Text block:
···
Behavior Change Analysis
As part of a project to enhance our understanding of smoking patterns during cessation attempts among adult smokers, we published Repeated Measures Latent Class Analysis (RMLCA) of daily smoking status (any vs. no smoking) over the first 27 days of a quit attempt in four datasets. See:
This research was supported by the National Institute on Drug Abuse of the National Institutes of Health under Award Number R01DA033303. The content is solely the responsibility of the authors and does not necessarily represent the official views of the National Institutes of Health.
···
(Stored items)

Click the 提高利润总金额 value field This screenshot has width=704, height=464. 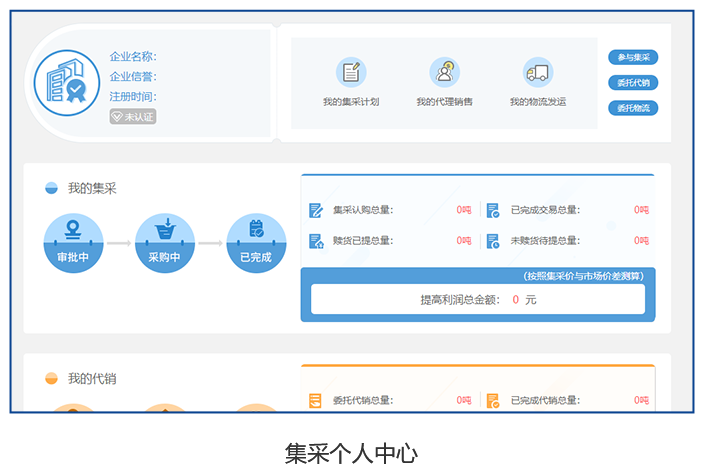(477, 299)
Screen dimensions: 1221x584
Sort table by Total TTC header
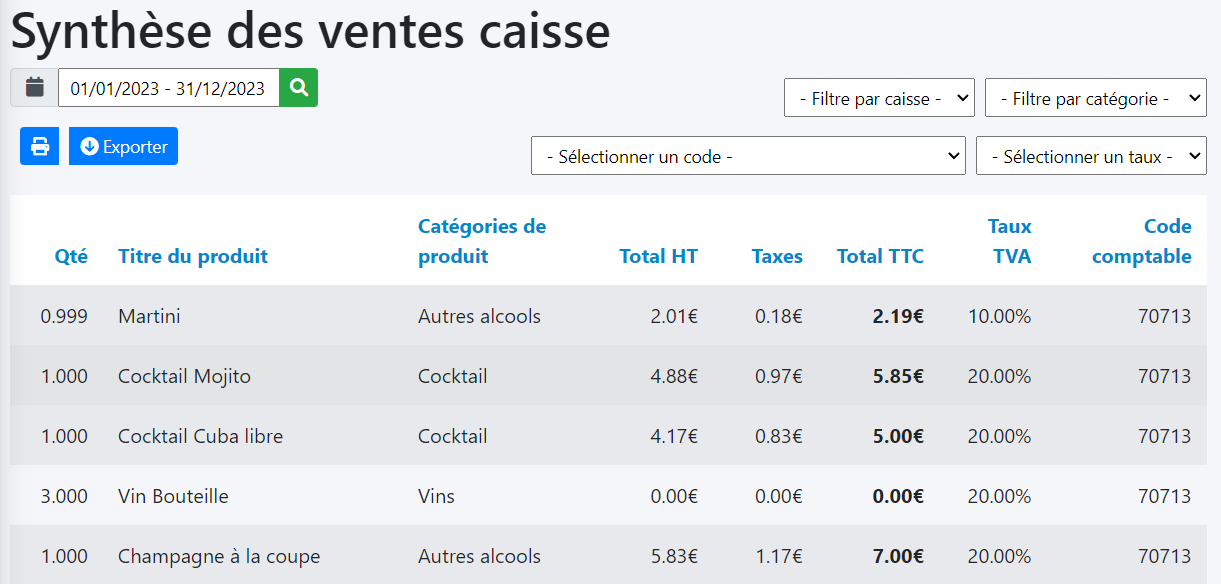coord(880,256)
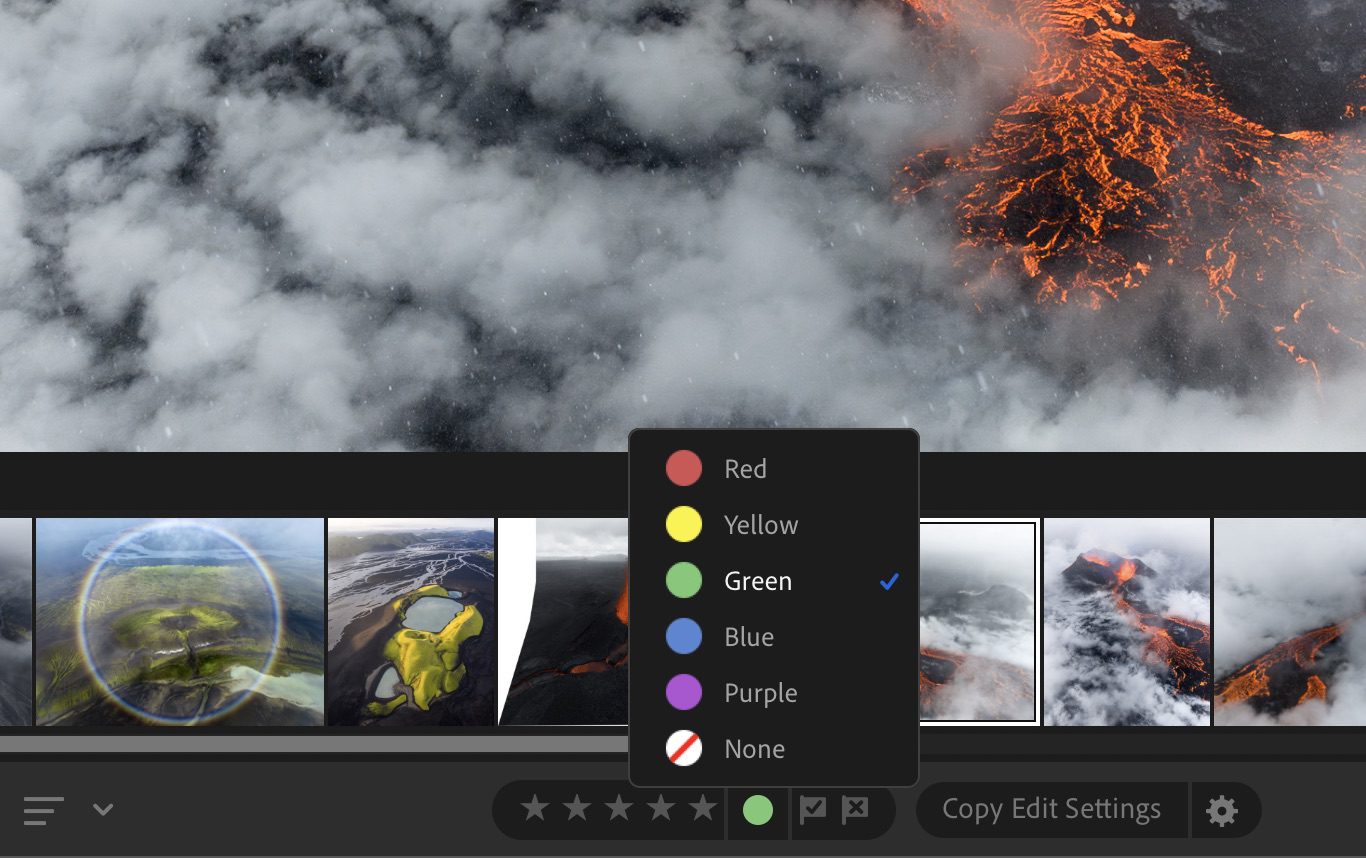Click the Copy Edit Settings button
Viewport: 1366px width, 858px height.
point(1051,809)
···
Complete the following:
1. Summarize the behavior change analysis text in two sentences.
2. Output the part of the behavior change analysis text from "Behavior Change Analysis" to "Institutes of Health." verbatim.

Responses by task:
1. As part of a project on smoking patterns during cessation attempts among adult smokers, the authors published a Repeated Measures Latent Class Analysis (RMLCA) of daily smoking status (any vs. no smoking) over the first 27 days of a quit attempt in four datasets. The research was supported by the National Institute on Drug Abuse of the National Institutes of Health under Award Number R01DA033303, and its content is solely the authors' responsibility and does not necessarily represent the official views of the National Institutes of Health.

2.
Behavior Change Analysis
As part of a project to enhance our understanding of smoking patterns during cessation attempts among adult smokers, we published Repeated Measures Latent Class Analysis (RMLCA) of daily smoking status (any vs. no smoking) over the first 27 days of a quit attempt in four datasets. See:
This research was supported by the National Institute on Drug Abuse of the National Institutes of Health under Award Number R01DA033303. The content is solely the responsibility of the authors and does not necessarily represent the official views of the National Institutes of Health.